Chi riporterà con i piedi per terra gli esaltati e i delusi, chi si prenderà le proprie responsabilità istituzionali, chi riporterà la politica ad essere, oggi non domani, "la più alta forma di carità"?
C'è poco da festeggiare, molto da lavorare! Non abbiamo bisogno di vedere scene di esultanza e applausi vari, servono immediate azioni concrete che facciano diventare le vostre promesse realtà in poco tempo. Mentre molti soffrono e piangono, è ridicolo vedervi tanto esaltati e pieni boria. Avete sin da adesso sulla vostra coscienza - ricordo infatti che ci vuole una sana coscienza per amministrare la cosa pubblica rettamente - la sorte di una terra martoriata e in caduta libera.
«Non gioco più!» è una delle frasi che si sente spesso durante i momenti di gioco o ricreazione nelle scuole elementari e medie. Qualcun altro lascia l'attività dicendo «non vale, non è giusto», e c'è chi vuole sempre ragione anche quando ha palesemente torto. Se poi si arriva a litigare, al momento di chiarire dinanzi ad un insegnante, la colpa è solo dell'altro con il classico «ha iniziato lui o lei». Tutti vogliono vincere, nessuno perdere, ma in fondo sono questioni da bambini o da ragazzi, che richiedono all'educatore quel pizzico di attenzione, presenza e cura utili a far tornare consapevolmente il sorriso a tutti e ricominciare a divertirsi insieme. Del resto il senso del dovere, del rispetto per le regole, della sana competizione, delle responsabilità personali, cresce proprio in quegli anni e attraverso queste piccole o grandi esperienze mediate da uno o più adulti significativi. Più grave è vedere che ci sono molti adulti che questo passaggio non lo hanno fatto, gravissimo è se questi sono i candidati alle elezioni, eletti o non eletti! Un alunno mi ha chiesto: «Prof., ma chi ha vinto le elezioni? Ho ascoltato le interviste dei rappresentanti dei partiti, ma tutti dicevano di aver vinto perché rispetto a quelle precedenti le cose sono andate meglio. Mi chiedo che voglia dire: o si vince o si perde oggi, no?». Mentre gli adulti fanno tutte le analisi, le dietrologie e tentano persino di profetare, i ragazzi sono schietti e concreti a 16 anni, e devo dire che hanno ragione per quanto confusi dai messaggi alterni dei mass media che seguono di più, tv e web.

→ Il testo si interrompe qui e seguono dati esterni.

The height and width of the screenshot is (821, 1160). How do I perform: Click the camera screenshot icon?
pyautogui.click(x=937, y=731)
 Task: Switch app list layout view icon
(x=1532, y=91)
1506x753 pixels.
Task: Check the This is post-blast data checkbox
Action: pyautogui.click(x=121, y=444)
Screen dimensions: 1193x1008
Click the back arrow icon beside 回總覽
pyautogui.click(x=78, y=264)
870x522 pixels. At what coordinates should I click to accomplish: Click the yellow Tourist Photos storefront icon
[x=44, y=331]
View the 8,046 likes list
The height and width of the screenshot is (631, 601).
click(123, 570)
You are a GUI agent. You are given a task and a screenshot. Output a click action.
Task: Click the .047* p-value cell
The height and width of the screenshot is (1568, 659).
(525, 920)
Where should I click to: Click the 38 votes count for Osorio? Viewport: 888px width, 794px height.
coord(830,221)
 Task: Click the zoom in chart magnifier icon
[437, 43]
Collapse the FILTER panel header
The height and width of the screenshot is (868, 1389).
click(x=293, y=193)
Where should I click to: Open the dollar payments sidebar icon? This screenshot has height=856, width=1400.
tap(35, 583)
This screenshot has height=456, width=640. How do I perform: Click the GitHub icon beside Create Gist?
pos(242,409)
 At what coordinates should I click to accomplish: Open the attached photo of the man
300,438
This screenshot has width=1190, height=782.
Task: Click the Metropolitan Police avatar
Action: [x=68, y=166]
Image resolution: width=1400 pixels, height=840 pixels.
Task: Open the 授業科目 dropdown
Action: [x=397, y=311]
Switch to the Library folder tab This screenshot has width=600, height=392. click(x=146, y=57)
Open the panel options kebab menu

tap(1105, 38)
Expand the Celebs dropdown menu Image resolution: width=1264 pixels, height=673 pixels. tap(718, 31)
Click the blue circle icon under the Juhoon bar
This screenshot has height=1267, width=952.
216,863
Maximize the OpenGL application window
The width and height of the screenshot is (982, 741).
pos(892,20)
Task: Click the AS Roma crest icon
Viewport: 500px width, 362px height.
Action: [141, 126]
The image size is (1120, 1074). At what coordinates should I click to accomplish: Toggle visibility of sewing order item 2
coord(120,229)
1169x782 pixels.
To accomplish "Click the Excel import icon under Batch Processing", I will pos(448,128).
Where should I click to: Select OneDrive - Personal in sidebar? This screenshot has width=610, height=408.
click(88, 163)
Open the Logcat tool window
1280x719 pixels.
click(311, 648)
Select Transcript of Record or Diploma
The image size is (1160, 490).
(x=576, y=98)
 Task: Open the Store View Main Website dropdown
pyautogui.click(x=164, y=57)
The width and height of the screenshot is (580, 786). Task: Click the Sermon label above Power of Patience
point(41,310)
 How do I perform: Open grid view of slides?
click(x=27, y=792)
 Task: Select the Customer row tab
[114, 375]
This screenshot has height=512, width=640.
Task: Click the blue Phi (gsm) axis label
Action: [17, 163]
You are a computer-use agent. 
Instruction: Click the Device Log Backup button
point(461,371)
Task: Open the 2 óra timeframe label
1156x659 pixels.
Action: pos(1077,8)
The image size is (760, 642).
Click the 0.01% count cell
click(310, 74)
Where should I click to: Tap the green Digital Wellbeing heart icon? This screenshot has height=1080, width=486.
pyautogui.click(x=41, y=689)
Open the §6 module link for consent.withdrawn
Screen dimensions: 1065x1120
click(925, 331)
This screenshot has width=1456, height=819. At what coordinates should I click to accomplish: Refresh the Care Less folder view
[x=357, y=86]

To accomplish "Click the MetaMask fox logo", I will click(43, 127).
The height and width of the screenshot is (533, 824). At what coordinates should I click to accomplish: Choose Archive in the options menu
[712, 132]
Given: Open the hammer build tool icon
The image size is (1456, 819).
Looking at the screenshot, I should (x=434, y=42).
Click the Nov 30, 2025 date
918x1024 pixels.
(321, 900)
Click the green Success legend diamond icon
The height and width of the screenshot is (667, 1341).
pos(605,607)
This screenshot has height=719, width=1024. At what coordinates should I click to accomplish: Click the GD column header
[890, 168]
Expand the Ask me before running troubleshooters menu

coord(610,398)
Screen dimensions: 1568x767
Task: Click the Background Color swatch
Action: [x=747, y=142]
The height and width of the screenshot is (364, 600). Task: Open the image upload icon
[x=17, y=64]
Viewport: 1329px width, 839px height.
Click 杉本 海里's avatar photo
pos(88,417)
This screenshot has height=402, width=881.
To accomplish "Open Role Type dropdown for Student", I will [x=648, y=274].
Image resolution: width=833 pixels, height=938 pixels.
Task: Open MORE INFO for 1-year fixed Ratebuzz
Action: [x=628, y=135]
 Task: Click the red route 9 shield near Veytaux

Nella stessa classe un alunna ha commentato: «I politici litigavano prima delle elezioni e litigano pure adesso, ma non sarebbe meglio mettersi a lavoro e smetterla di giocare vista la crisi in cui ci troviamo?». Non fa una piega neanche questa riflessione, poiché a che serve piangersi addosso ora, così come a che serve esultare e festeggiare? È tempo di sbracciarsi le maniche e mettersi a lavorare seriamente, poiché nessuno ha perso o ha vinto un festival o l'Oscar! C'è chi perde ogni minuto il lavoro, la dignità, la serenità, i diritti, la libertà, mentre c'è il balletto delle percentuali, degli "io l'avevo detto", degli "ancora lui", degli "adesso vattene". Invece è il tempo dei doveri, delle responsabilità, del fare bene e subito, dei sacrifici dei vincitori, dell'impegno per il bene comune, del dialogo costruttivo. A scuola, quando c'è un problema tra i ragazzi, si può comunque far ricorso al professore o lo stesso interviene spontaneamente; per l'Italia post elettorale, che appare più debole di quanto lo fosse prima ma comunque più democratica perché i cittadini - ci piaccia o no - hanno scelto e votato, chi è l'arbitro? Chi riporterà con i piedi per terra gli esaltati e i delusi, chi si prenderà le proprie responsabilità istituzionali, chi riporterà la politica ad essere, oggi non domani, "la più alta forma di carità"? Forse per alcuni politici è tempo di ritornare a scuola!